** begin Text to read **
I know the coldness they are encountering because I've seen it myself....even felt it myself at times, though I've never been to Italy. It's a country full of beautiful cathedrals, centuries old and stunningly beautiful. The ceilings soar high into the air, the walls are built of stones so ancient they seem to speak of the years that have passed, the human hands that hewed them out of raw rock and fitted them together with care. The painstakingly carved frescoes, the flying buttresses, the marble pillars carved with bas-relief patterns. Rows of pews, their scrolled arms shiny and polished by years of passing hands. The statues, mute figures of saints, standing tall--their hands over their hearts, clutched around books, praying, reaching out. The infant Jesus rendered in marble, in plaster, in wood, gazes from his mother's arms; carved by the skilled hands of artists centuries dead. All this splendor and majesty, the best efforts of artists and architects many generations past. And yet, what stands out most is the silence ringing through these open, splendid, cavernous spaces.

What happened? Why, in a country with such ties to the history of Christianity, is there such a pervasive spiritual coldness?

There is a lot that could be said in explanation, but here is what's on my mind.

Religion is about trying to reach God. We catch a glimpse of the vast chasm that exists between mankind and God, and it stirs a kind of horror in our souls. A longing, a fear, a crushing realization that God is perfect and Holy and we are fallen and weak, that as humans and sinners we cannot hope to cross that chasm and reach the other side. God seems universes away, too far to touch, to distant to hear. We seem so small and insignificant, so helpless, and the cause seems so hopeless that we become desperate to find a way to cross over, to reach up. To reach up through the vast, unending universe, past the sorrow and sin and sickness of humanity to grasp the hand of God. Our arms stretch ever upward, straining for the divine touch.

Knowing the vastness of the space between us and the inadequacy of our human efforts to bridge it, we set our minds to building a scaffolding higher and higher upwards towards God. We build it with the stuff of this world, with the materials that we, as humans, are familiar with. The scaffold is a human construct meant to help us reach the heights of heaven, one stone at a time. We pour our hearts into it, we engage our minds with it, we lose our souls in it. It is a structure of rules, a hierarchy of regulations, a great spanning suspension bridge of bureaucracy that grows higher and higher off the ground with every year. We pour our greatest efforts into it, we make it breathtaking and amazing and shockingly beautiful with everything a human heart alone can contrive. We pour into it every attribute that humans hold dear...our toil, our creativity, our intelligence, our good works, our money. It is a beautiful, intricate, and dangerous structure.

And it's a futile one. No matter how hard we work, no matter how intricate the structure becomes, it will never reach far enough or be good enough to get to heaven. Somewhere in the building of it, we realize the futility of our efforts and we become disillusioned. In our dedication to building this complex structure, in our exhaustive efforts to reach farther and farther upward we begin to forget what it is we're reaching towards. We spend our time examining the structure itself, busying ourselves with the intricate mineute of the scaffold. We spend all our efforts in perfecting this earthly structure, in doing what we do as perfectly as possible, in running the gears and cogs that form the enormous bureaucracy that is necessary for such an endeavor. We concentrate on rank and file, on rules and regulations, on money and objects. We become part of the machine we are building.
** end Text to read **
** begin Entries **
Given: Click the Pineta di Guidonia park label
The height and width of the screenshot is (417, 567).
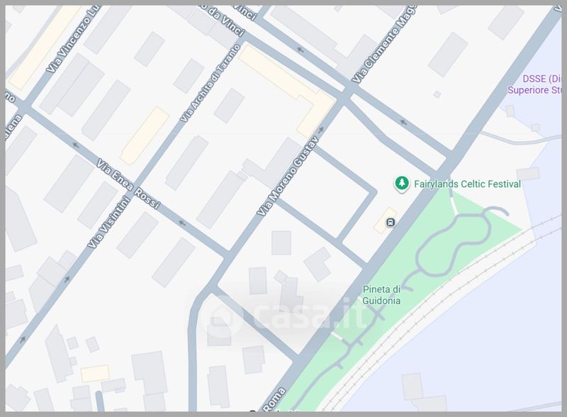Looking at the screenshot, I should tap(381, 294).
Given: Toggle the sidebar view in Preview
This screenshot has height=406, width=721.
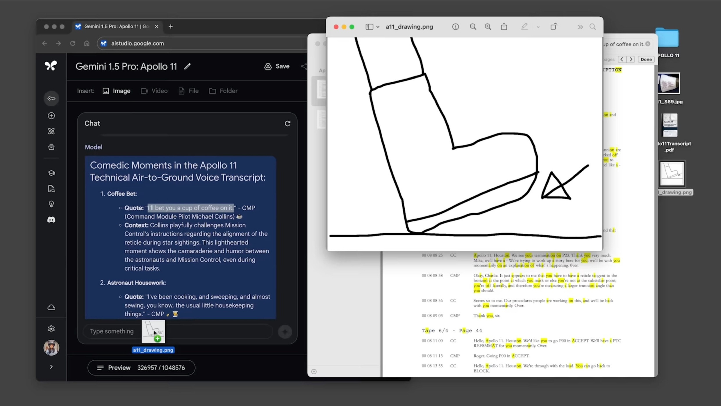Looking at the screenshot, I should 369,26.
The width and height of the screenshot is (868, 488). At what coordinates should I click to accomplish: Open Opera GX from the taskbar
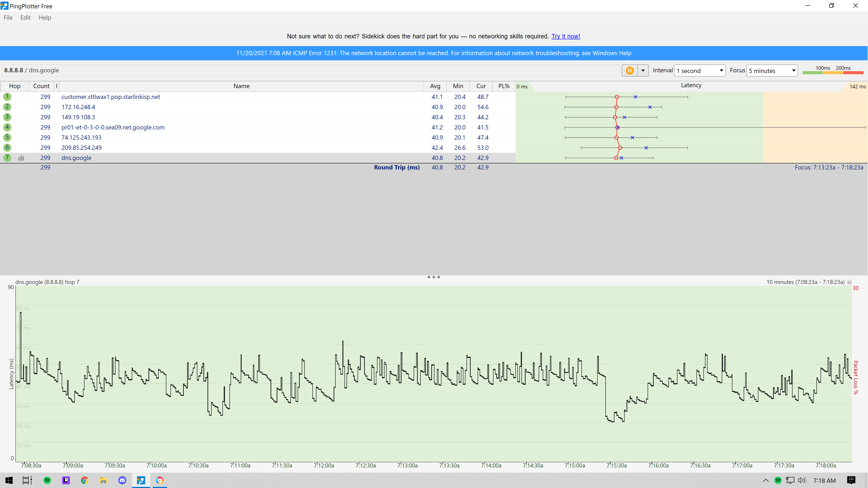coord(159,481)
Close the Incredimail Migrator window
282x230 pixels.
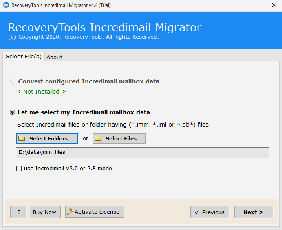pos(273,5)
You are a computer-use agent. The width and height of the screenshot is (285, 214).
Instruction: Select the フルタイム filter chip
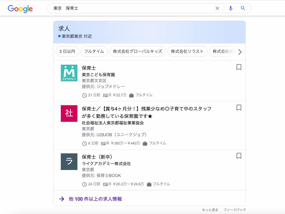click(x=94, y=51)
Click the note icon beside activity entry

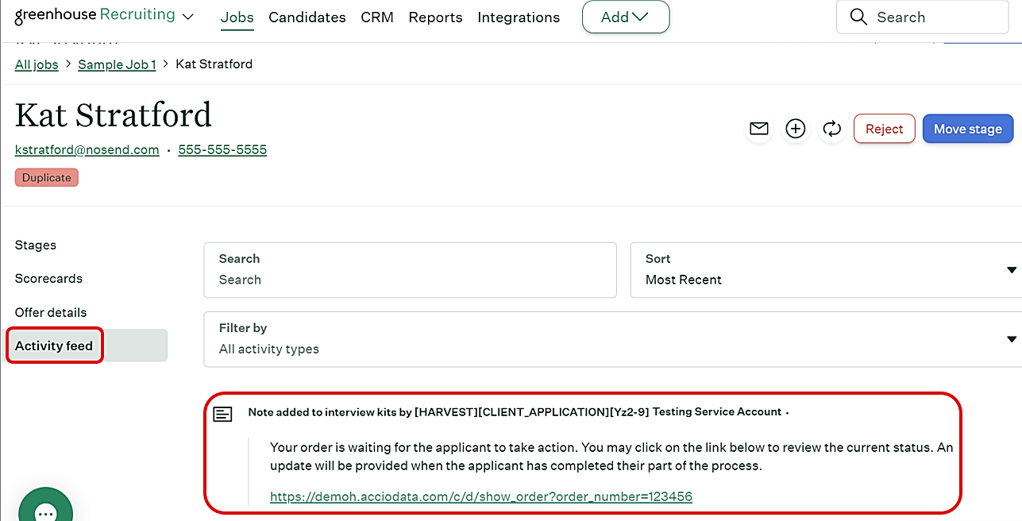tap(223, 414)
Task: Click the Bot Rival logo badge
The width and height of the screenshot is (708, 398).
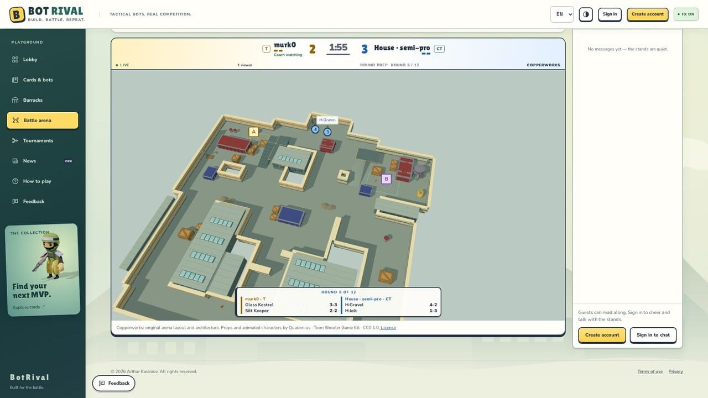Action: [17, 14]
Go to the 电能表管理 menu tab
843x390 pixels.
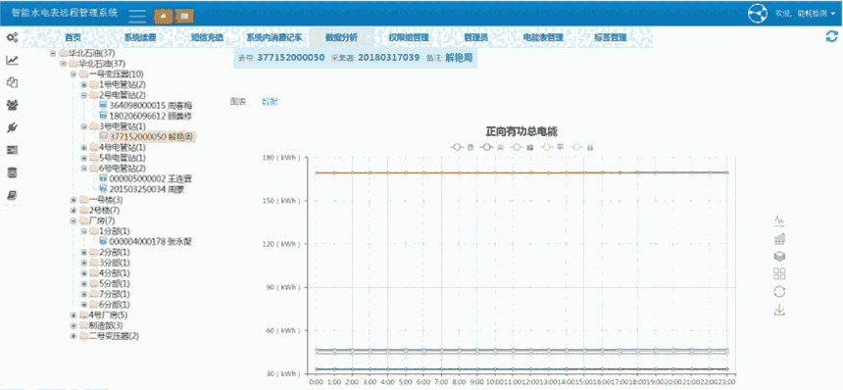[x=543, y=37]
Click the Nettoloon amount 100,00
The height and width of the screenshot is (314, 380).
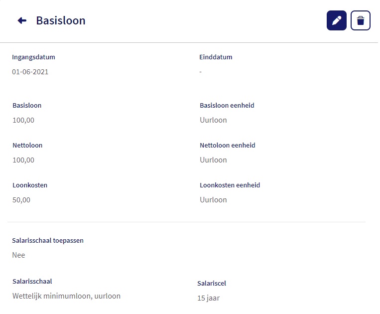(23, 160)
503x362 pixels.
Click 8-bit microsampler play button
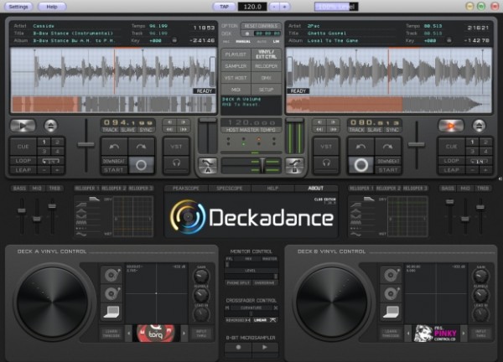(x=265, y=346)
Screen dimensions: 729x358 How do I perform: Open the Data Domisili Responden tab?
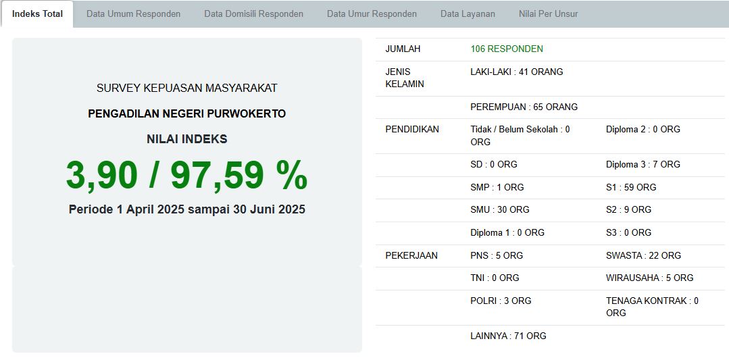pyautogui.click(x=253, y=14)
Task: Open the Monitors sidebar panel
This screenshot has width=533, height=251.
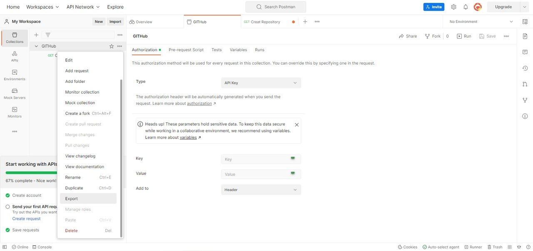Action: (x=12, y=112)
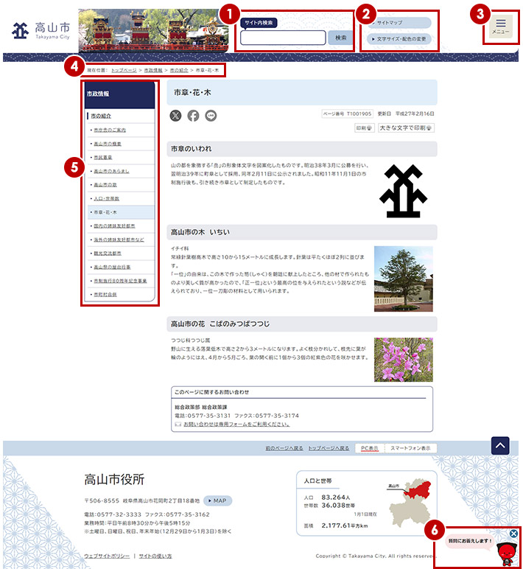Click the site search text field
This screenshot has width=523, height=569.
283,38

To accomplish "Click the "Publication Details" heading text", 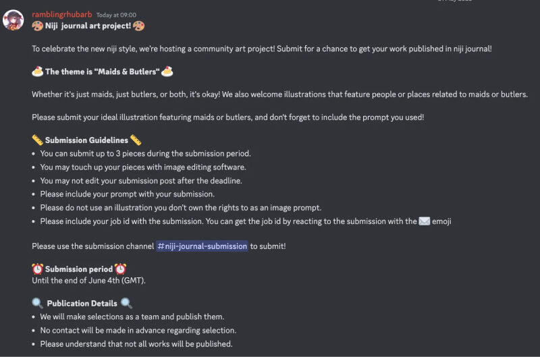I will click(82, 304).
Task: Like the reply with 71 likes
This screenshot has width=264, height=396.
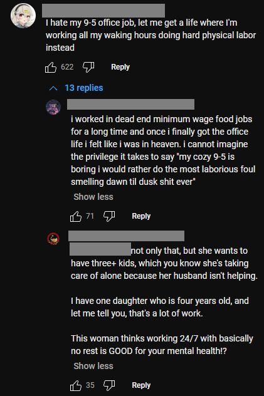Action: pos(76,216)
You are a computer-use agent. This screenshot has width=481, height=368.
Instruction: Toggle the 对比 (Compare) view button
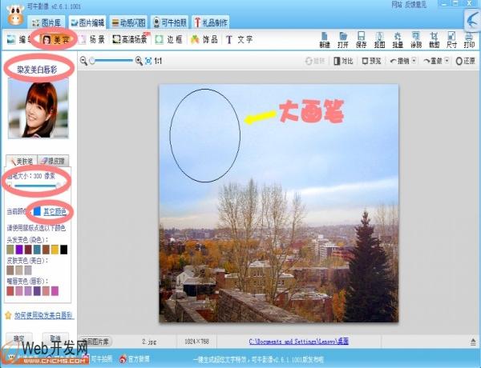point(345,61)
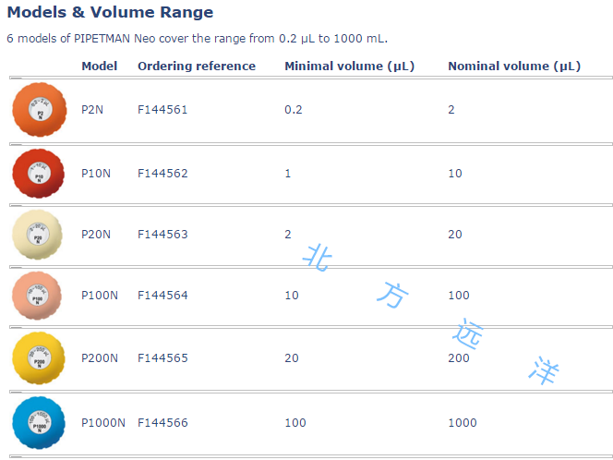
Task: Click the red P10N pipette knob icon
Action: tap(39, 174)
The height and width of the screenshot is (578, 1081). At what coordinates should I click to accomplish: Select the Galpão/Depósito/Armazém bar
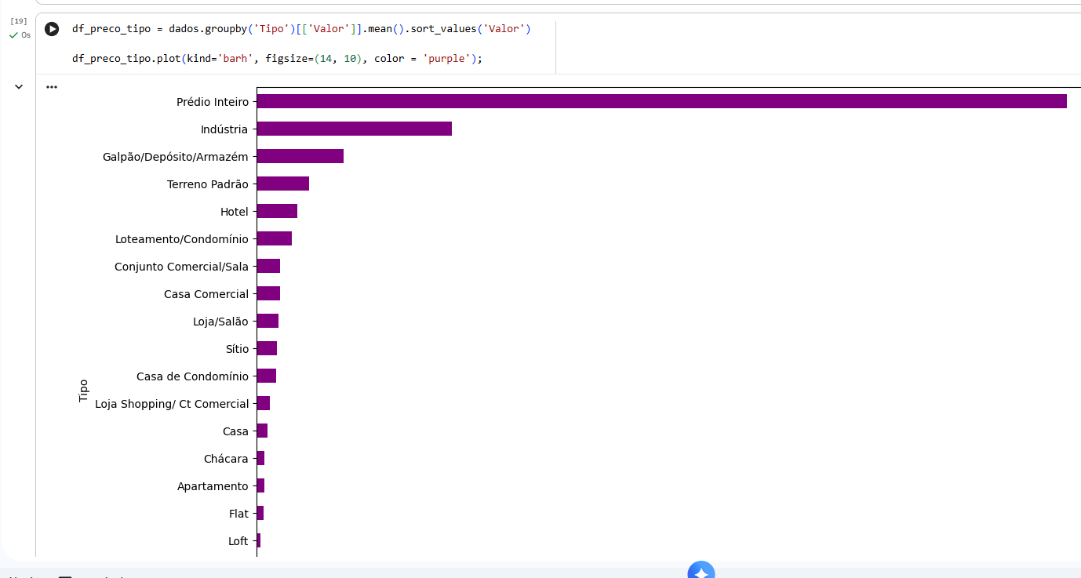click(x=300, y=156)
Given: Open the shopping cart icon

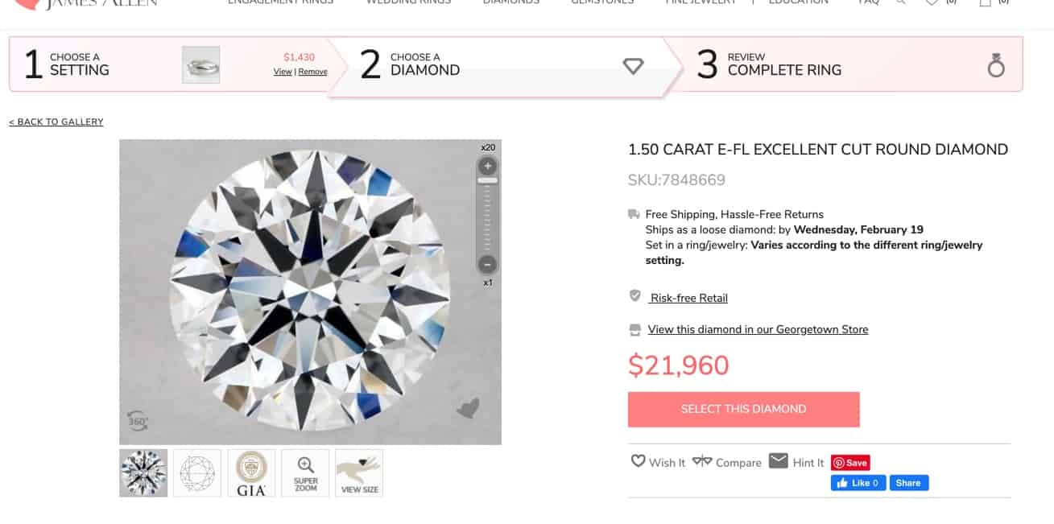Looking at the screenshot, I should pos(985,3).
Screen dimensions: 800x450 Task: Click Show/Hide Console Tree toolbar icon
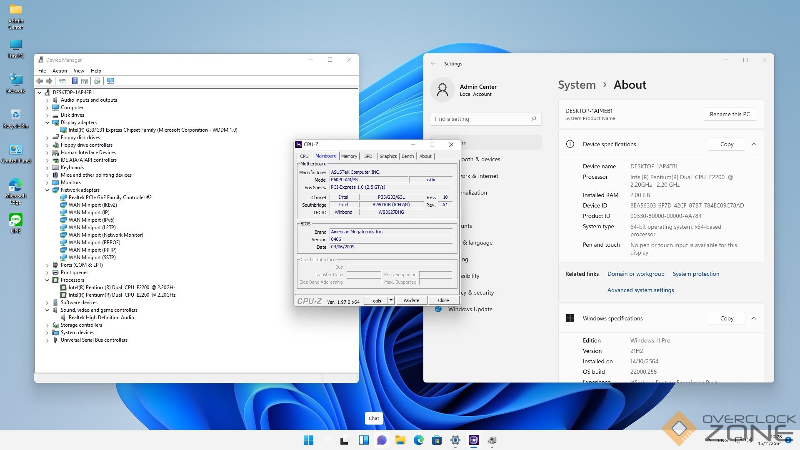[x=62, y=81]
** end Entries **
## Complete the following
**a)** In the essay on spiritual coldness, what are the scrolled arms of the pews polished by?
**b)** Translate this sentence from the essay on spiritual coldness into Spanish: "It is a beautiful, intricate, and dangerous structure."
**c)** Pick up the essay on spiritual coldness right after its final sentence and keep it going.

## Answers to the exercise
**a)** Years of passing hands.

**b)** Es una estructura hermosa, intrincada y peligrosa.

**c)**
Sooner or later, we realize that we no longer believe that this structure will work. We can't remember what it was we believed in when we began. We start to question what we are doing and why we are doing it, and we lose our passion for it. We realize that no matter how hard we work, no matter how high we build our scaffold, and no matter how high we reach up toward heaven we will still fall frightfully short. It all becomes mechanical, it all becomes rote, it all becomes empty. Our hearts grow cold.

Those beautiful churches, resounding with the empty echoes of a people who have grown cold...my heart breaks to think of this! To know so intimately the man-made scaffolding and yet to be a stranger to the One that structure was meant to reach out to! I think of Luke 13:34-35, where Jesus laments: "O Jerusalem, Jerusalem, you who kill the prophets and stone those sent to you, how often I have longed to gather your children together, as a hen gathers her chicks under her wings, but you were not willing! Look, your house is left to you desolate. I tell you, you will not see me again until you say, 'Blessed is he who comes in the name of the Lord.'

We are all, in one way or another, at risk of growing cold. Whenever religion becomes the focus over Christ himself, we begin to lose ourselves in the pursuit of the structure and in the effort of reaching up....struggling against all odds to reach up farther than our human hearts were ever meant to go. Oh, Christian! Don't you know? God himself from the farthest reaches of heaven stands, his open hand extended....reaching down to us! If we but take our eyes off what we are trying so vainly to build, if we give up our relentless working and toiling and blind pursuit of height and remember to look up at what we are toiling for--then we will see! The God who loves us is reaching down to us. The bridge has already been built. God's hand extends through the gap and waits with open palm for ours. Christ died to build that scaffold for us, his life and death and Resurrection form a bridge a thousand times more beautiful than any a human mind could imagine.

Look up, look up! Will you take His hand?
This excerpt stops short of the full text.